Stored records

■ ■ ■ ■

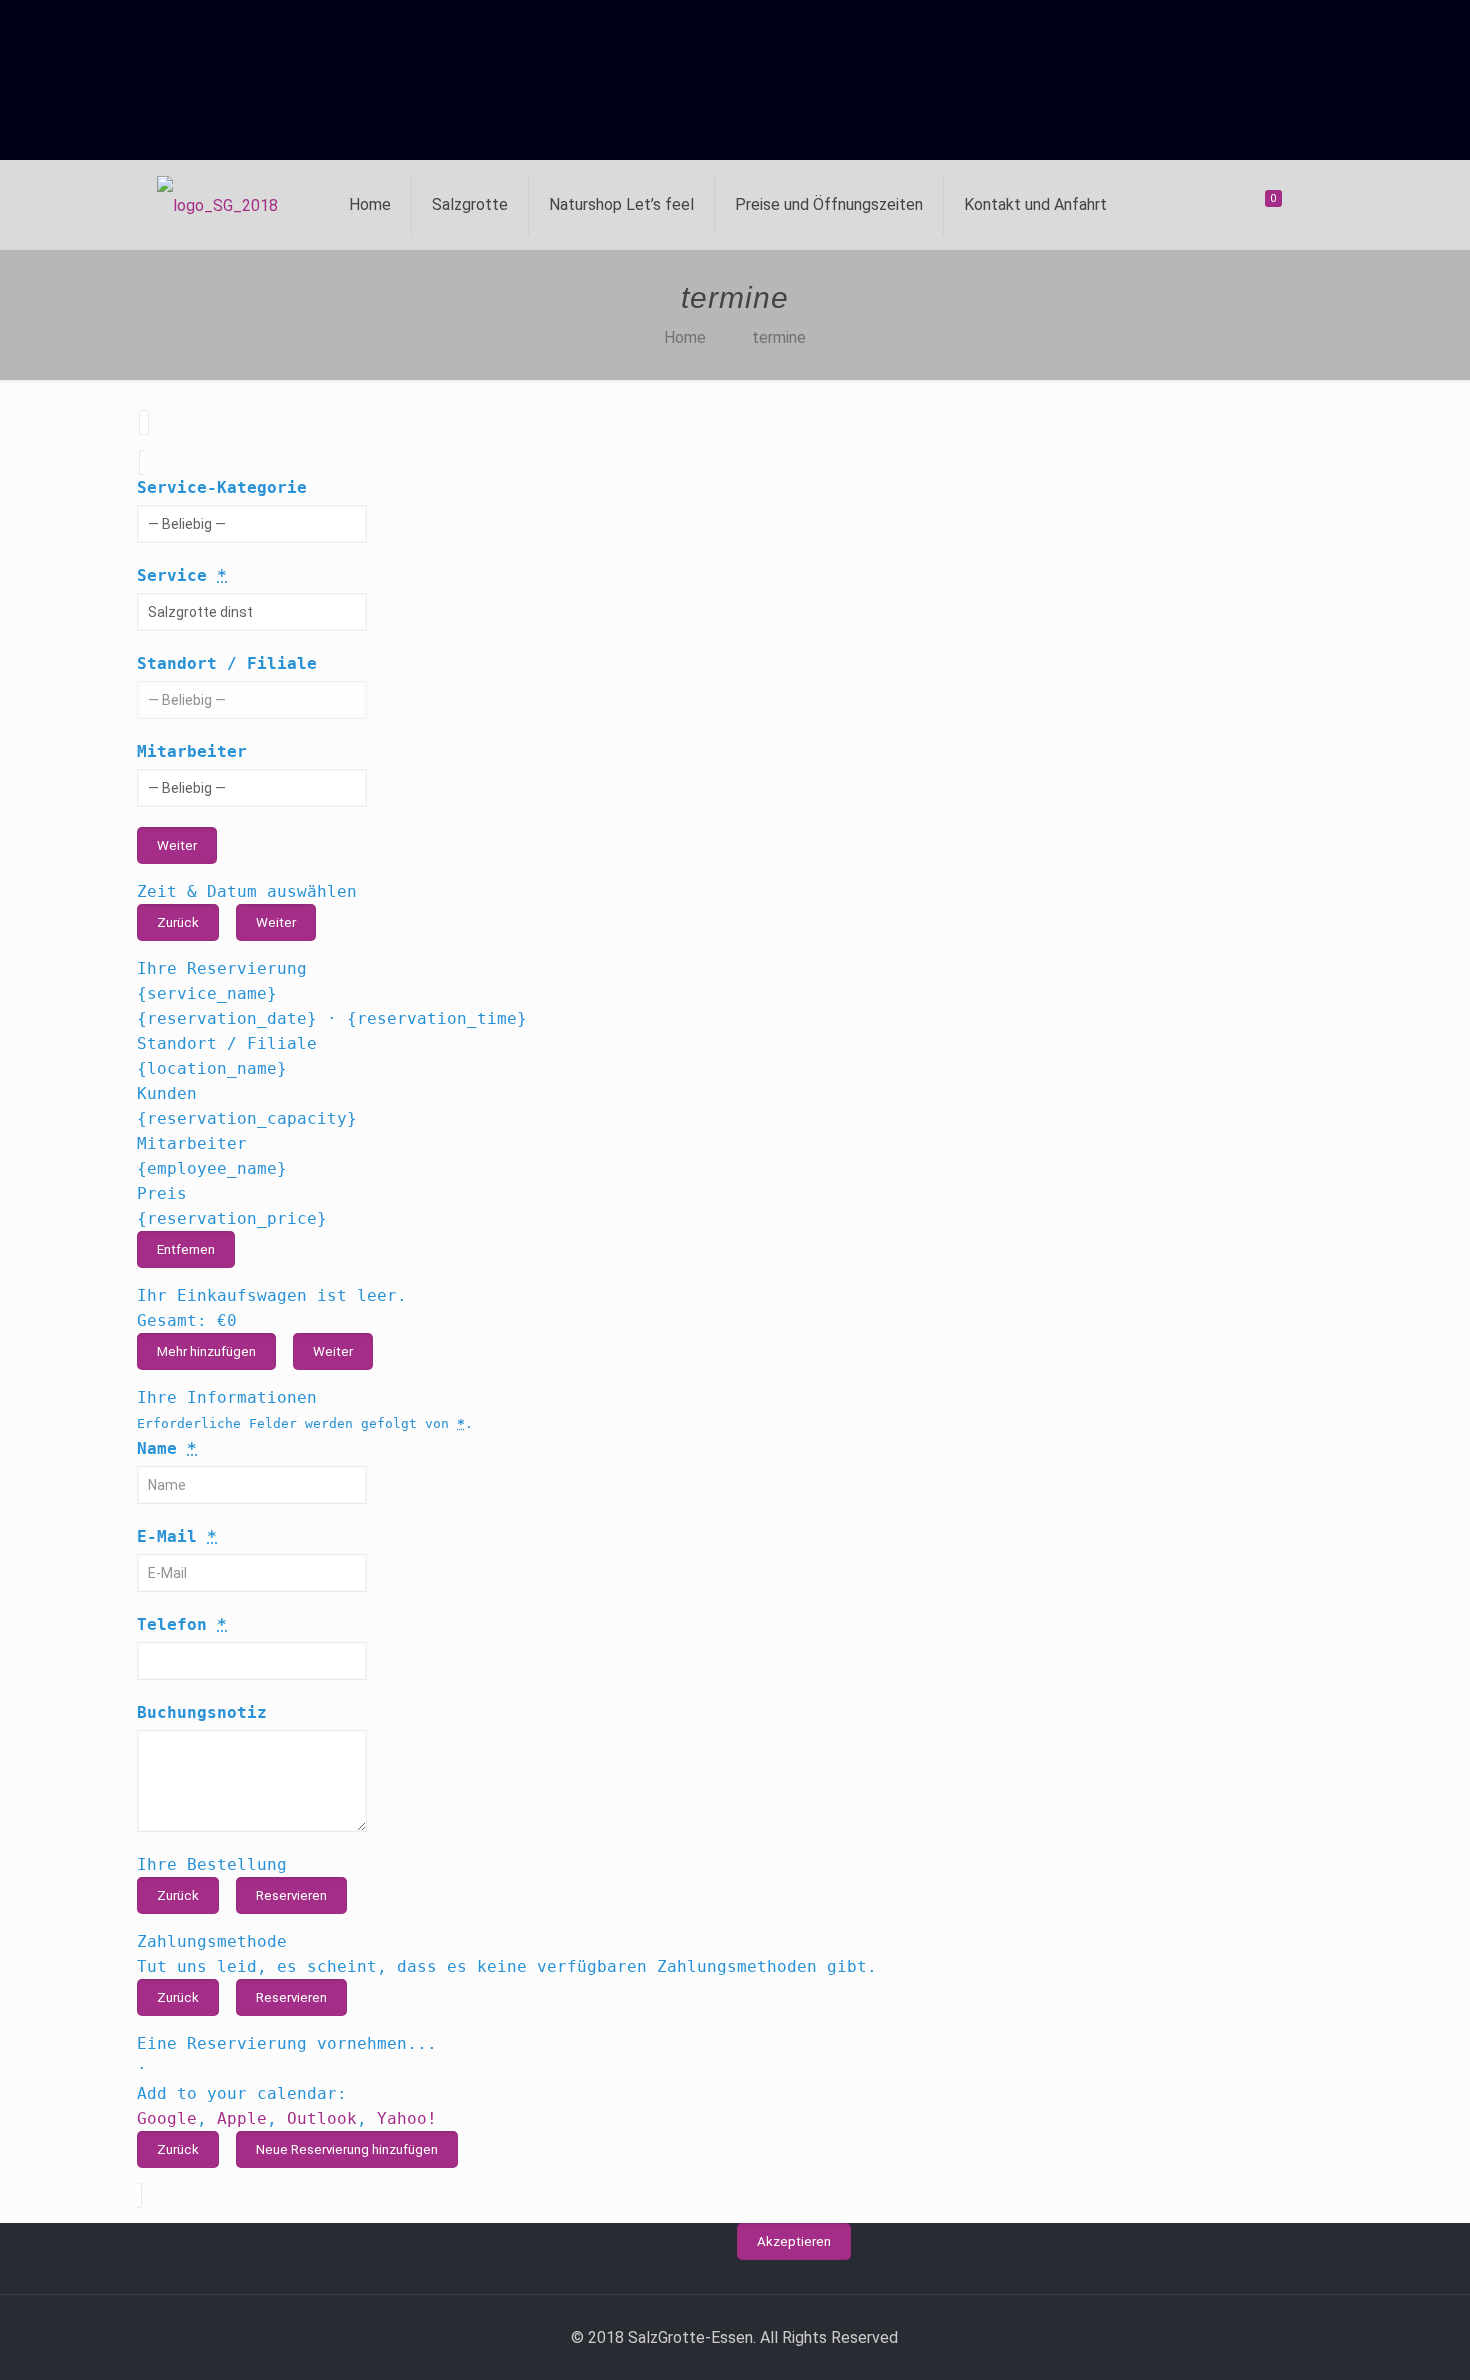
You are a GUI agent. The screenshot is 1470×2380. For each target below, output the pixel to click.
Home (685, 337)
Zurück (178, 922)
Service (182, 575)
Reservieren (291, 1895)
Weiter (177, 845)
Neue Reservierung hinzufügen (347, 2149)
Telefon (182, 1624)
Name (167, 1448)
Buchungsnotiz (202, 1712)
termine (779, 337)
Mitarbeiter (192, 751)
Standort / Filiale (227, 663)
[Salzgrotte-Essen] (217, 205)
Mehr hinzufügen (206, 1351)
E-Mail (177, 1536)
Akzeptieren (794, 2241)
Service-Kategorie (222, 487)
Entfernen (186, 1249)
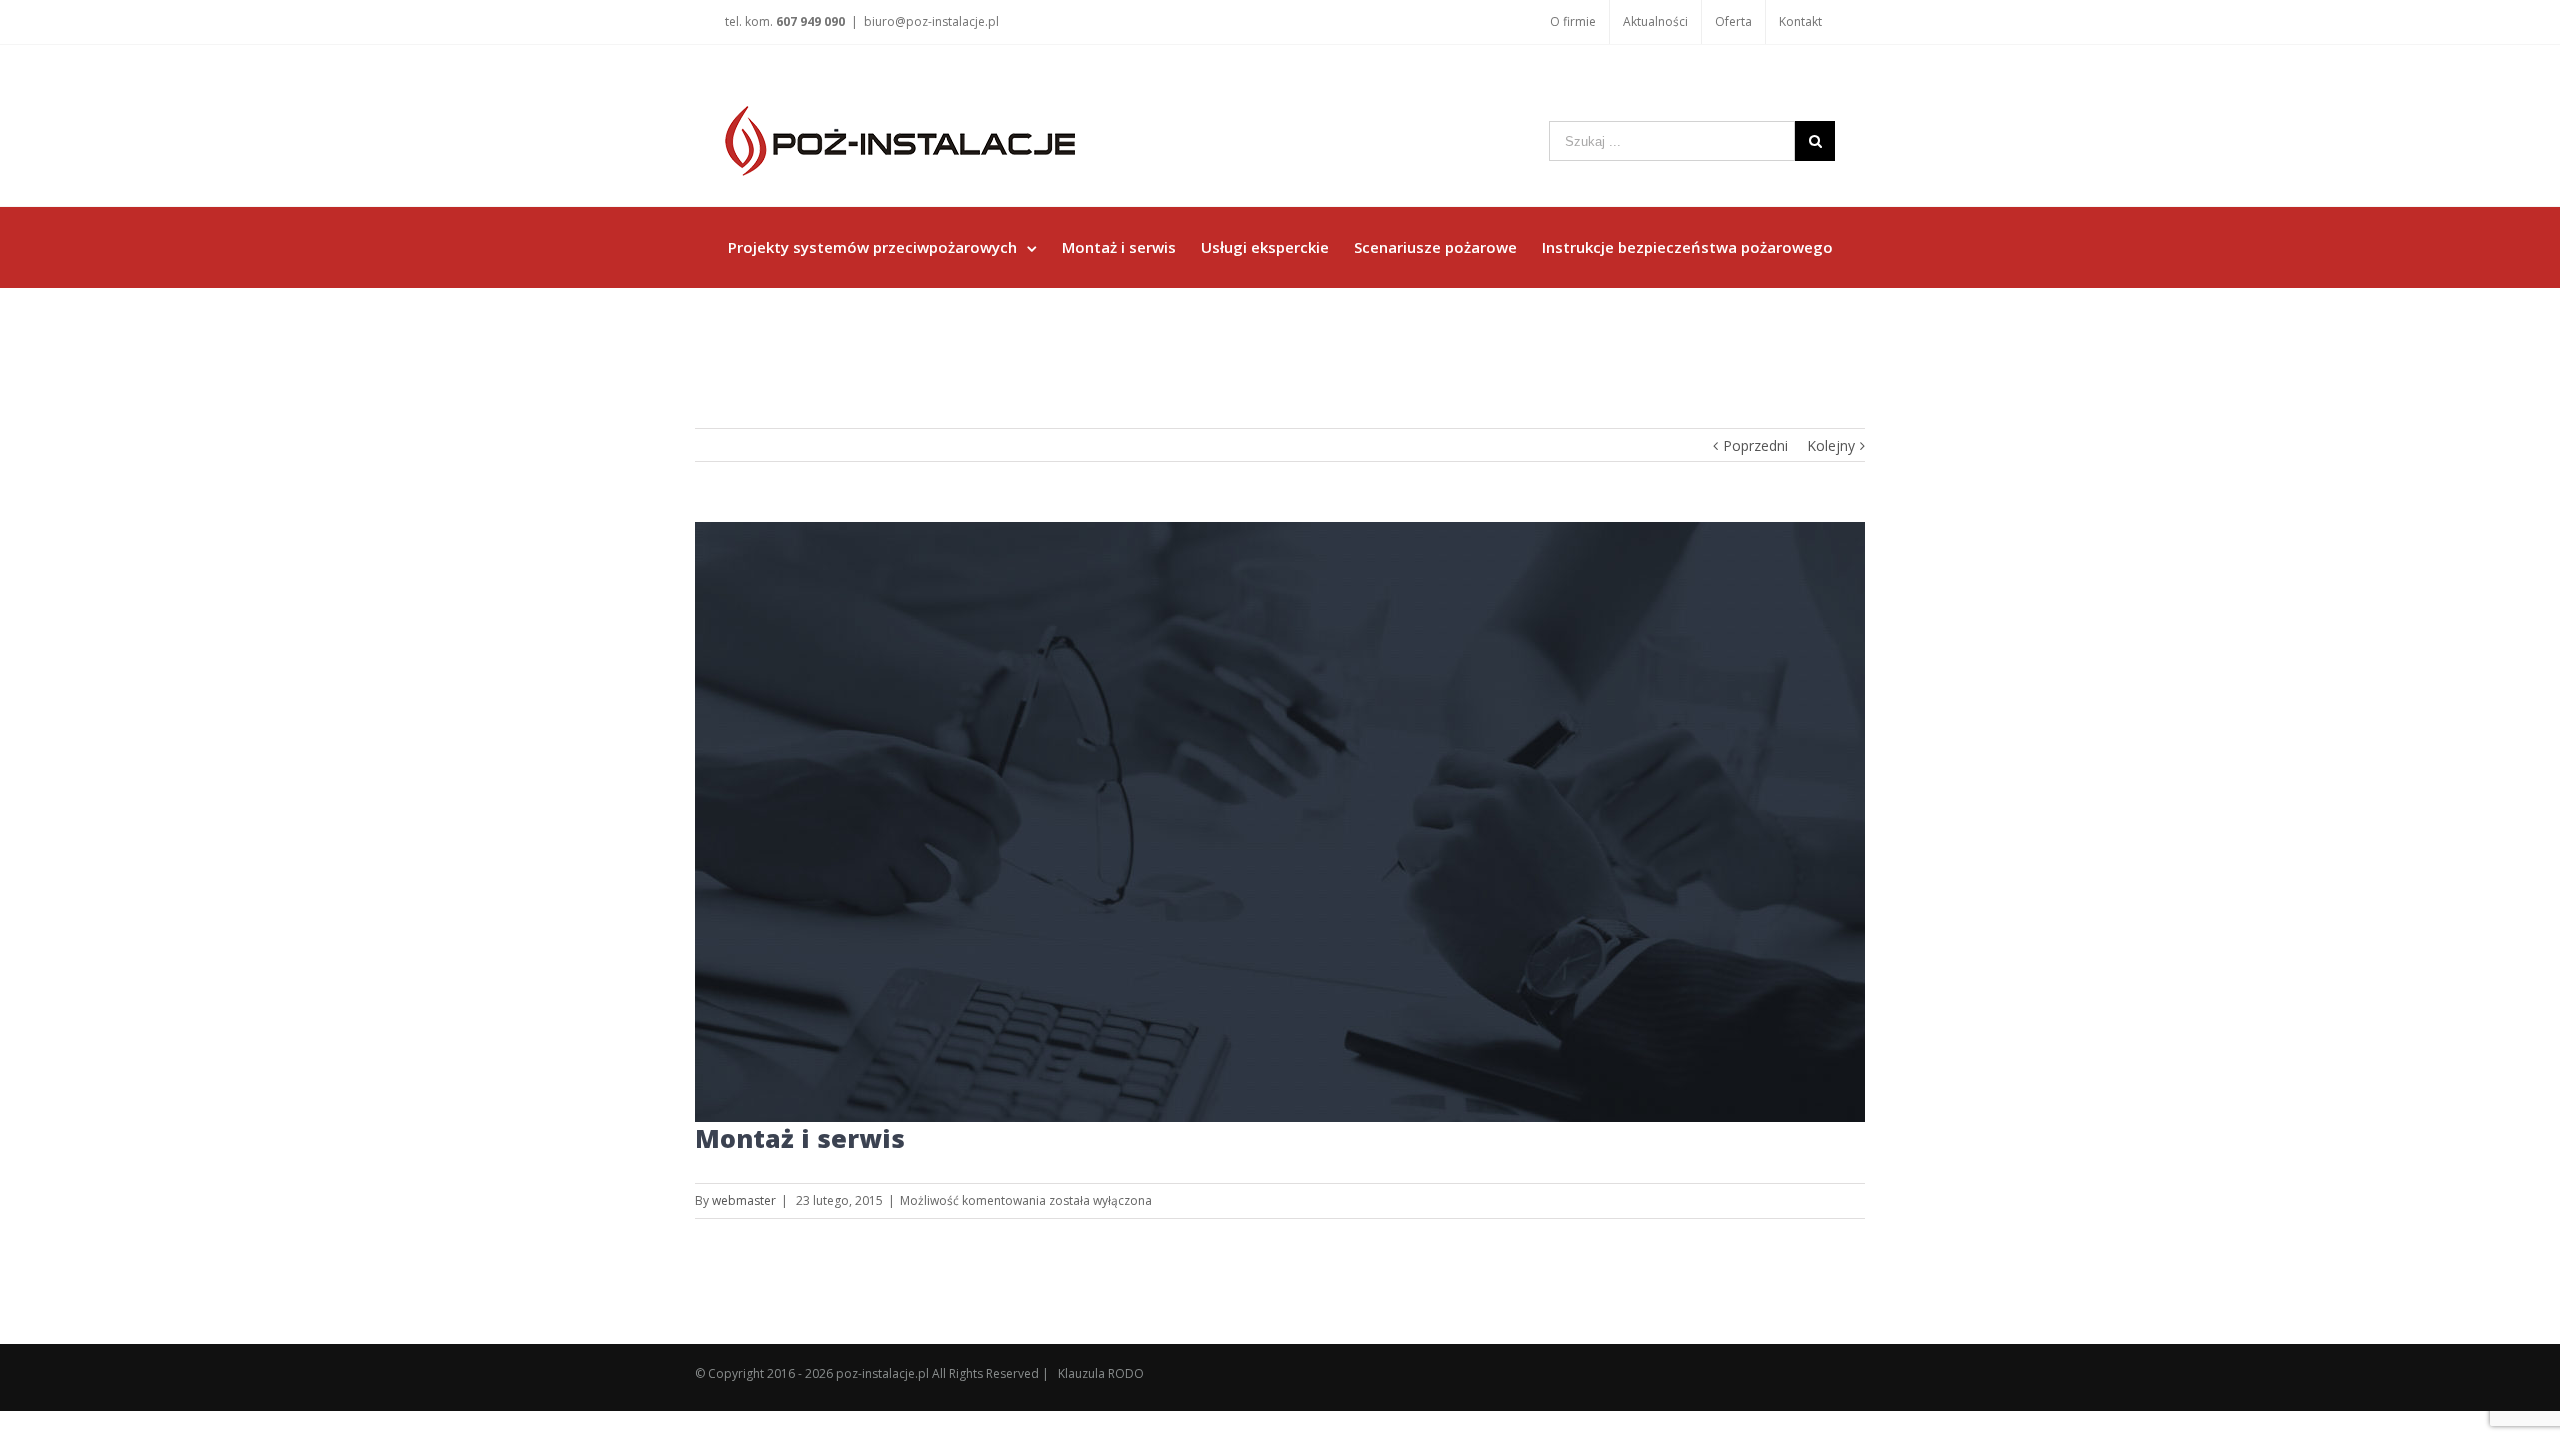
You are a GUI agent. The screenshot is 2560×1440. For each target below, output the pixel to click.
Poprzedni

■ ■ ■ ■

__Work to complete__
Repeat word for word the lines above, from the first entry through the line containing "termine (779, 337)", with both ends kept and the pictures dropped.

__Result__
You are a GUI agent. The screenshot is 1470×2380. For each target below, output the pixel to click.
Home (685, 337)
Zurück (178, 922)
Service (182, 575)
Reservieren (291, 1895)
Weiter (177, 845)
Neue Reservierung hinzufügen (347, 2149)
Telefon (182, 1624)
Name (167, 1448)
Buchungsnotiz (202, 1712)
termine (779, 337)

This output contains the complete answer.